McCaskill’s husband invested in hedge fund tied to Caymans

KANSAS CITY, Mo. (AP) — Four years after Democratic Sen. Claire McCaskill co-sponsored legislation targeting tax havens such as the Cayman Islands, her husband began investing in a hedge fund tied to the Caribbean nation — an investment that has paid off handsomely.

The Kansas City Star reported Wednesday that Joseph Shepard has invested $1 million in Matrix Capital Management and that it has earned him between $230,000 and $2.1 million in income. The Star cited McCaskill’s financial disclosure forms, which only show a range of income.

Shepard declined the newspaper’s request for comment. He and McCaskill file their taxes separately.

McCaskill is running for re-election this year. Campaign spokeswoman Meira Bernstein said the senator has no involvement in her husband’s investments.

“Claire does not make decisions on public policy based on what’s best for her husband; she makes decisions based on what is best for the people of Missouri,” Bernstein said in a statement. “That’s why she voted against the recent tax bill that primarily benefited large corporations and the wealthy.

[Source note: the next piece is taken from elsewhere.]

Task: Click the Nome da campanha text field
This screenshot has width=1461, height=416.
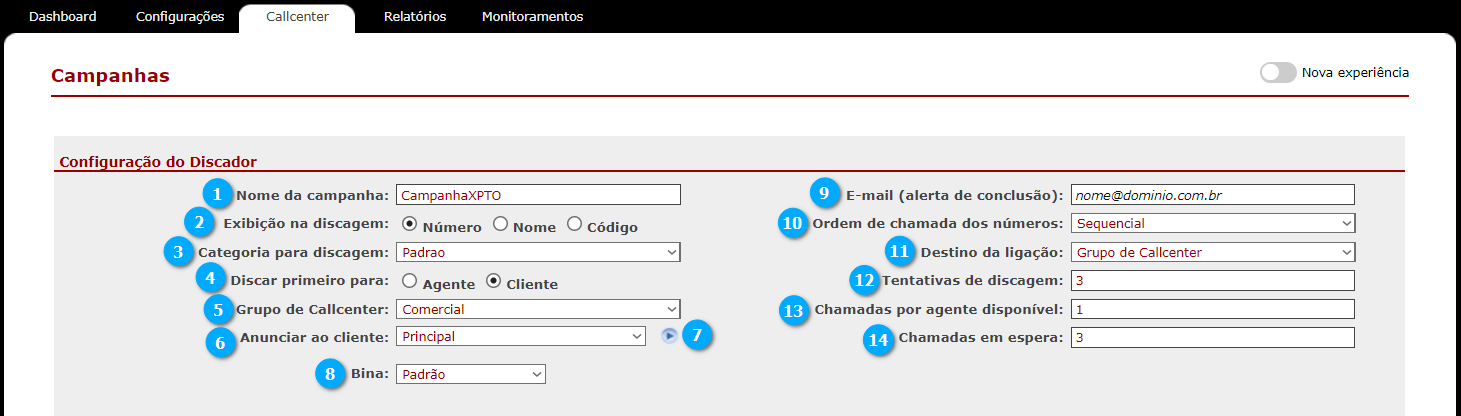Action: (x=539, y=195)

And it’s why she supported the Stop Tax Haven Abuse Act.”

If Shepard declares his investment on his taxes, the earnings would be subject to capital gains tax in the U.S., though the capital gains rate is lower than the income tax most working Americans have to pay.

But the National Republican Senate Committee said in a statement that while McCaskill’s family “uses clever tax avoidance schemes to lower their own bill, the Senator continues to champion higher taxes for Missourians,” citing her opposition to last year’s tax cut bill.

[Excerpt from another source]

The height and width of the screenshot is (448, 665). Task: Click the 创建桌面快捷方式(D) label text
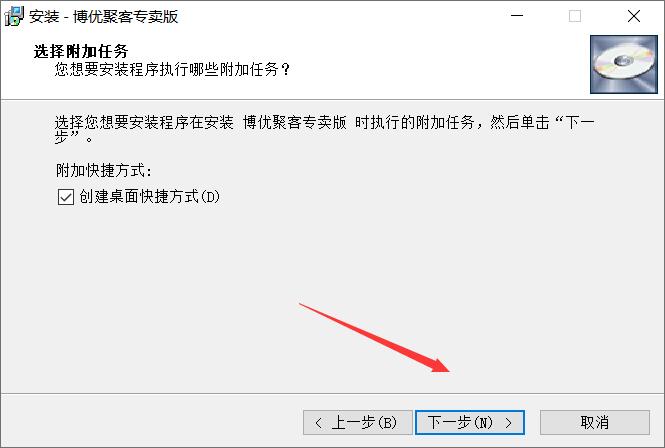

Hedge funds are unregulated funds from wealthy investors and trade in everything from commodities to real estate and complex derivative investments. The private investment funds use sophisticated techniques to try to achieve higher returns than the stock market.

McCaskill co-sponsored the unsuccessful 2009 Stop Tax Haven Abuse Act. The measure targeted the Cayman Islands among several countries identified as tax havens “engaged in economic warfare against the United States, and honest, hardworking Americans.”

Had it passed, the legislation would have affected hedge funds located in the Caymans but managed and controlled from the United States.

McCaskill’s financial disclosure forms identify Matrix Capital Management’s location as Waltham, Massachusetts. The U.S.-based fund feeds into a “master fund” located in the Caymans, which makes the actual investments.

The structure is legal and common for hedge funds. President Donald Trump has investments in hedge funds that have similar structures, according to a personal financial disclosure form filed in 2015 during his presidential campaign.